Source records
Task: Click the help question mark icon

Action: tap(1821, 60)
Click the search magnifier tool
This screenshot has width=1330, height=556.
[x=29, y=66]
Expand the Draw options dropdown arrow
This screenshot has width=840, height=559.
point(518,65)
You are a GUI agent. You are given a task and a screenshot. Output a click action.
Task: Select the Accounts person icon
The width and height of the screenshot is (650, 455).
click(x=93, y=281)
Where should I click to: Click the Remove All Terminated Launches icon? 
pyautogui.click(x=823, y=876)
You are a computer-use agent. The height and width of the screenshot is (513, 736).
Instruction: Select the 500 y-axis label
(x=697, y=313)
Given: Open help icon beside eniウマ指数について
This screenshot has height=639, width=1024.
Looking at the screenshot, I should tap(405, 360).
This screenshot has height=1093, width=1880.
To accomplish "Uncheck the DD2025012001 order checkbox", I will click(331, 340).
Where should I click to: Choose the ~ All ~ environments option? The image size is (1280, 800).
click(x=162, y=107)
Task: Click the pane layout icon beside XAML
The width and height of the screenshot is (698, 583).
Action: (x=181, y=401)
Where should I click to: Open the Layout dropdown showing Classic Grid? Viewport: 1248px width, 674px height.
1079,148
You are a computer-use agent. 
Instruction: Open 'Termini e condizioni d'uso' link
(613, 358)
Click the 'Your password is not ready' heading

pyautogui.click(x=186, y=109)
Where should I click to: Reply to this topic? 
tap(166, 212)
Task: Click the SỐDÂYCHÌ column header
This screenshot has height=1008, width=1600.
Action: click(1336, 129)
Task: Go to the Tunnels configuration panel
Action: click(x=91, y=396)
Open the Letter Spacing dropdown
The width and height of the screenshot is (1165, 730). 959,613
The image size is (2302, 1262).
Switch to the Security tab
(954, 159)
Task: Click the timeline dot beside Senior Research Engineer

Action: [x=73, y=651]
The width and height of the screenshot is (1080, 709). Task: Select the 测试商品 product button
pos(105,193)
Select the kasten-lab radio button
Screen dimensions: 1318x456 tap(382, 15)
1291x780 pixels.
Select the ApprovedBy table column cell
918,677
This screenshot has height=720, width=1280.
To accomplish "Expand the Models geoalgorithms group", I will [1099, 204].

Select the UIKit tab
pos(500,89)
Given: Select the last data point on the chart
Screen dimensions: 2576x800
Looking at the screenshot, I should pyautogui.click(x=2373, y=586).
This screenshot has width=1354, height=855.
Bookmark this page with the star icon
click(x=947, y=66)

Your goal
Copy all of the records above word for word, keeping every line as it appears.

Task result
Task: Click the help question mark icon

Action: tap(1821, 60)
Click the search magnifier tool
This screenshot has width=1330, height=556.
[x=29, y=66]
Expand the Draw options dropdown arrow
This screenshot has width=840, height=559.
point(518,65)
You are a GUI agent. You are given a task and a screenshot. Output a click action.
Task: Select the Accounts person icon
The width and height of the screenshot is (650, 455).
click(x=93, y=281)
Where should I click to: Click the Remove All Terminated Launches icon? 
pyautogui.click(x=823, y=876)
You are a computer-use agent. The height and width of the screenshot is (513, 736).
Instruction: Select the 500 y-axis label
(x=697, y=313)
Given: Open help icon beside eniウマ指数について
This screenshot has height=639, width=1024.
Looking at the screenshot, I should tap(405, 360).
This screenshot has height=1093, width=1880.
To accomplish "Uncheck the DD2025012001 order checkbox", I will click(331, 340).
Where should I click to: Choose the ~ All ~ environments option? The image size is (1280, 800).
click(x=162, y=107)
Task: Click the pane layout icon beside XAML
The width and height of the screenshot is (698, 583).
Action: (x=181, y=401)
Where should I click to: Open the Layout dropdown showing Classic Grid? Viewport: 1248px width, 674px height.
1079,148
You are a computer-use agent. 
Instruction: Open 'Termini e condizioni d'uso' link
(613, 358)
Click the 'Your password is not ready' heading

pyautogui.click(x=186, y=109)
Where should I click to: Reply to this topic? 
tap(166, 212)
Task: Click the SỐDÂYCHÌ column header
This screenshot has height=1008, width=1600.
Action: click(1336, 129)
Task: Go to the Tunnels configuration panel
Action: click(x=91, y=396)
Open the Letter Spacing dropdown
The width and height of the screenshot is (1165, 730). 959,613
The image size is (2302, 1262).
Switch to the Security tab
(954, 159)
Task: Click the timeline dot beside Senior Research Engineer

Action: [x=73, y=651]
The width and height of the screenshot is (1080, 709). Task: Select the 测试商品 product button
pos(105,193)
Select the kasten-lab radio button
Screen dimensions: 1318x456 tap(382, 15)
1291x780 pixels.
Select the ApprovedBy table column cell
918,677
This screenshot has height=720, width=1280.
To accomplish "Expand the Models geoalgorithms group", I will [1099, 204].

Select the UIKit tab
pos(500,89)
Given: Select the last data point on the chart
Screen dimensions: 2576x800
Looking at the screenshot, I should pyautogui.click(x=2373, y=586).
This screenshot has width=1354, height=855.
Bookmark this page with the star icon
click(x=947, y=66)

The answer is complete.